3.15: Catalytically Perfect Enzymes
The theory of catalytically perfect enzymes was first proposed by W.J. Albery and J. R. Knowles in 1976. These enzymes catalyze biochemical reactions at high-speed. Their catalytic efficiency values range from 108-109 M-1s-1. These enzymes are also called 'diffusion-controlled' as the only rate-limiting step in the catalysis is that of the substrate diffusion into the active site. Examples include triose phosphate isomerase, fumarase, and superoxide dismutase.

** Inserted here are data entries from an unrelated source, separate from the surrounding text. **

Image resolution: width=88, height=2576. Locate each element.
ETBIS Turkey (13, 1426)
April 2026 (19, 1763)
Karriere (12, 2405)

Most enzymes achieve catalytic perfection due to the charged groups present on their surface that orient and steer the substrate into the active site. Some other enzymes have a specific active site arrangement, contributing to catalytic perfection. In enzymes such as superoxide dismutase, metal ions, such as copper and zinc, in the active site and charged amino acids, such as arginine, close to the active site speed up the conversion of superoxide anion into oxygen and hydrogen peroxide. Random mutations in enzymes favor such interactions with their substrates, and enzymes with higher efficiency are naturally selected over time.
Perfect enzymes not only catalyze highly efficient reactions but can also help protect cells from harmful reaction intermediates. For example, triose phosphate isomerase (TPI) is an enzyme in the glycolytic pathway that catalyzes the interconversion of dihydroxyacetone phosphate (DHAP) and glyceraldehyde 3-phosphate (G3P). The slow conversion of DHAP into G3P forms an enediol intermediate that eventually decomposes into a toxic compound. As TPI is a catalytically perfect enzyme, it speeds up the reaction and quickly transforms the intermediate into the product, avoiding undesirable compounds. So far, very few enzymes have evolved to be catalytically perfect. Most enzymes are moderately efficient.